Abbiamo anche visto una svolta pratica di recente, in almeno due modi. Da un lato, parte dell'orientamento filosofico si è spostato dalla fondazione di teorie generali – della giustizia o della democrazia, per esempio – e la loro successiva applicazione a pratiche specifiche – la tassazione o i referendum, per esempio. teorizzare tali domande. A ciò si deve aggiungere, d'altra parte, che la stessa formulazione e giustificazione di principi astratti, spesso in condizioni idealizzate (il cosiddetto "rawlismo metodologico"), sono state messe in discussione.
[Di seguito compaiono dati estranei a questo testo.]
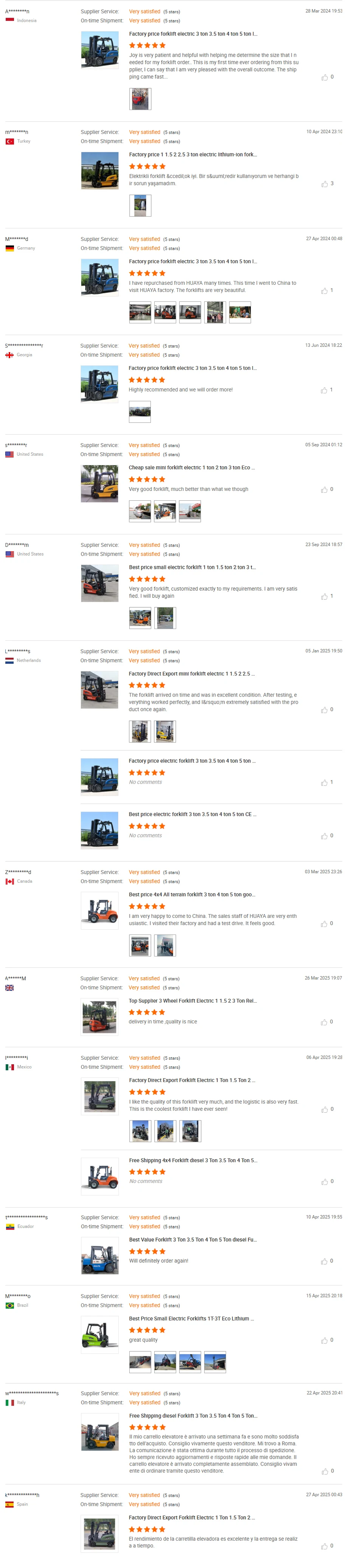The image size is (352, 1568).
Task: Open first photo in the Germany buyer's review
Action: point(140,313)
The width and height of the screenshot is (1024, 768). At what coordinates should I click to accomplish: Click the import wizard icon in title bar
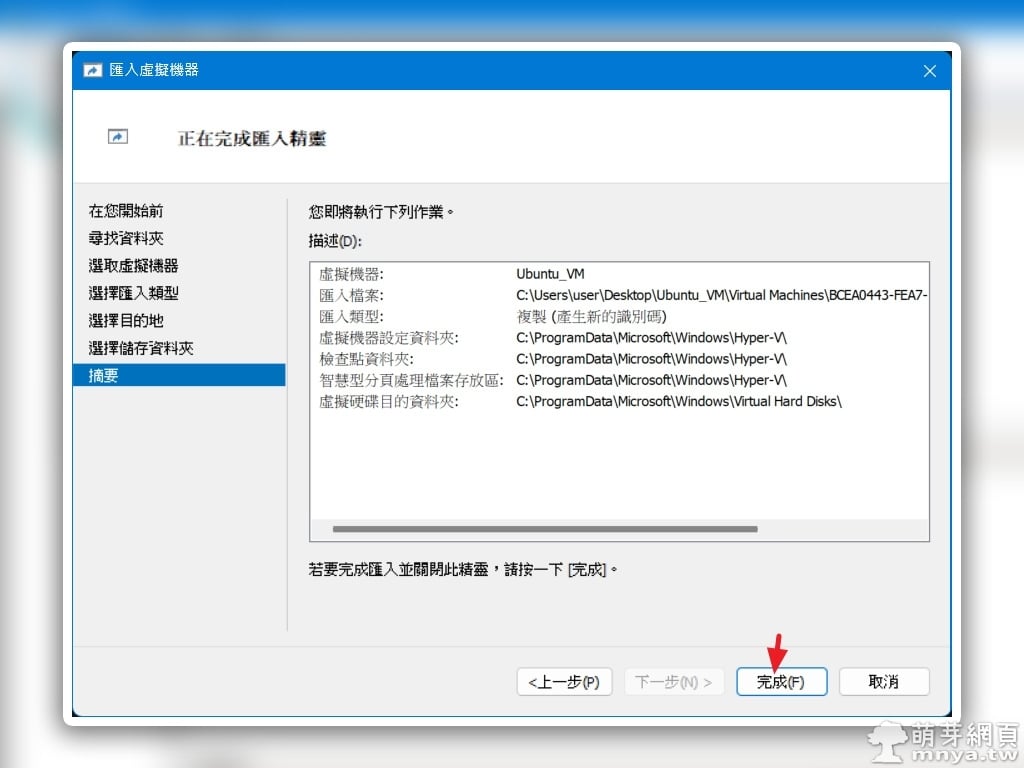point(93,71)
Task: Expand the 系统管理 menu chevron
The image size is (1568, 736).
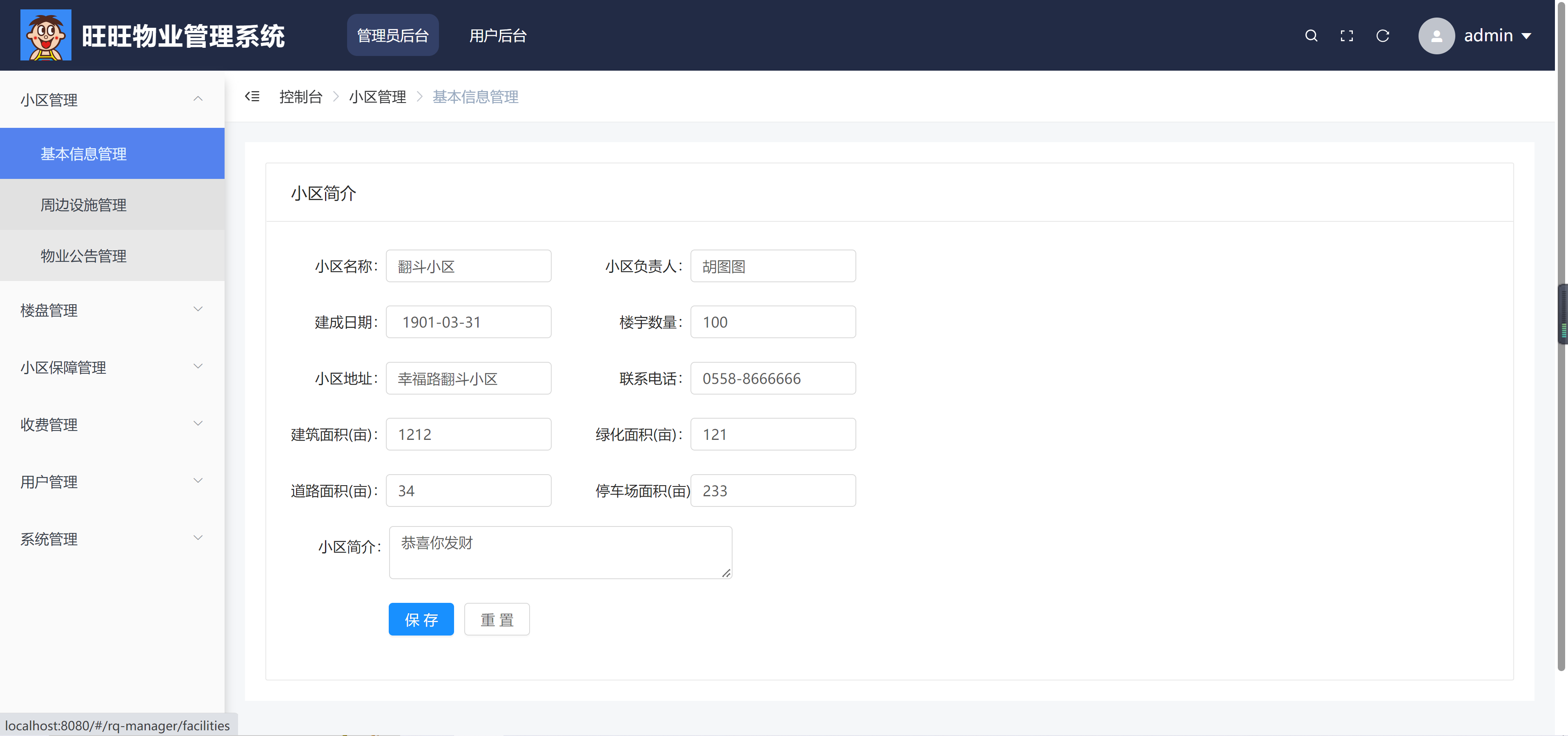Action: (x=198, y=538)
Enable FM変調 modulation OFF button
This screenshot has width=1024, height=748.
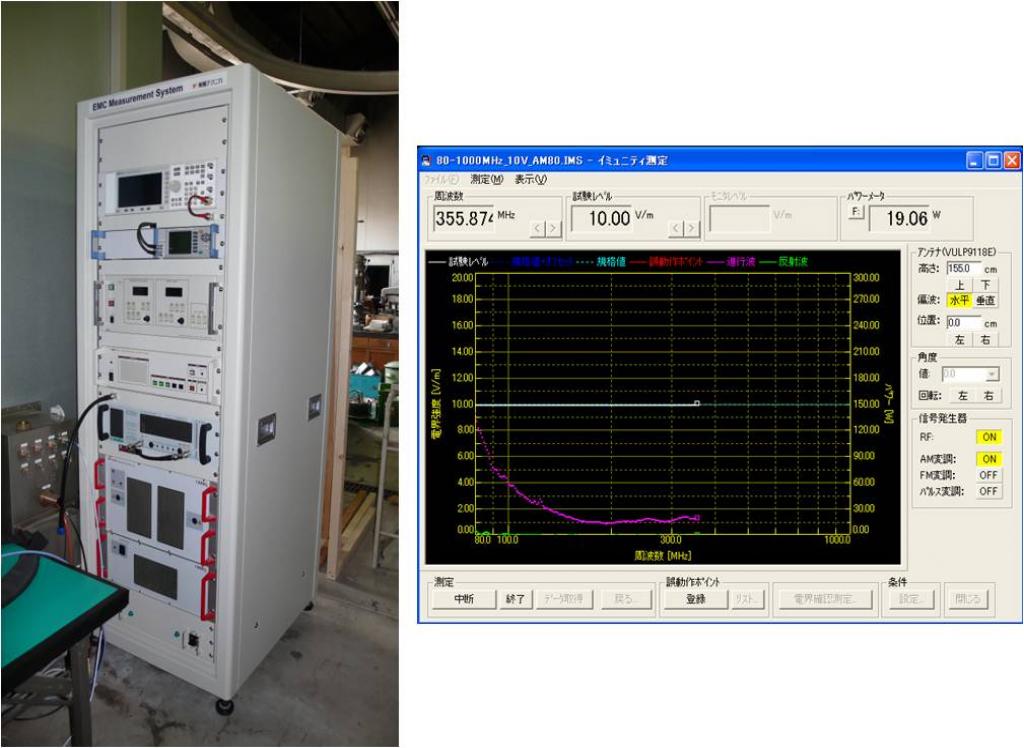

Andrea Sangiovanni e Charles Mills, ad esempio, hanno sostenuto che non è possibile formulare principi generali per disciplinare pratiche specifiche, come la tassazione o i referendum, perché il contenuto e la giustificazione di questi principi dipendono e variano a seconda delle pratiche da governare.

Questo è un estratto da 'Ragioni pubbliche. Un'introduzione alla filosofia politica' (Ariel), di Jahel Queralt e Íñigo González Ricoy.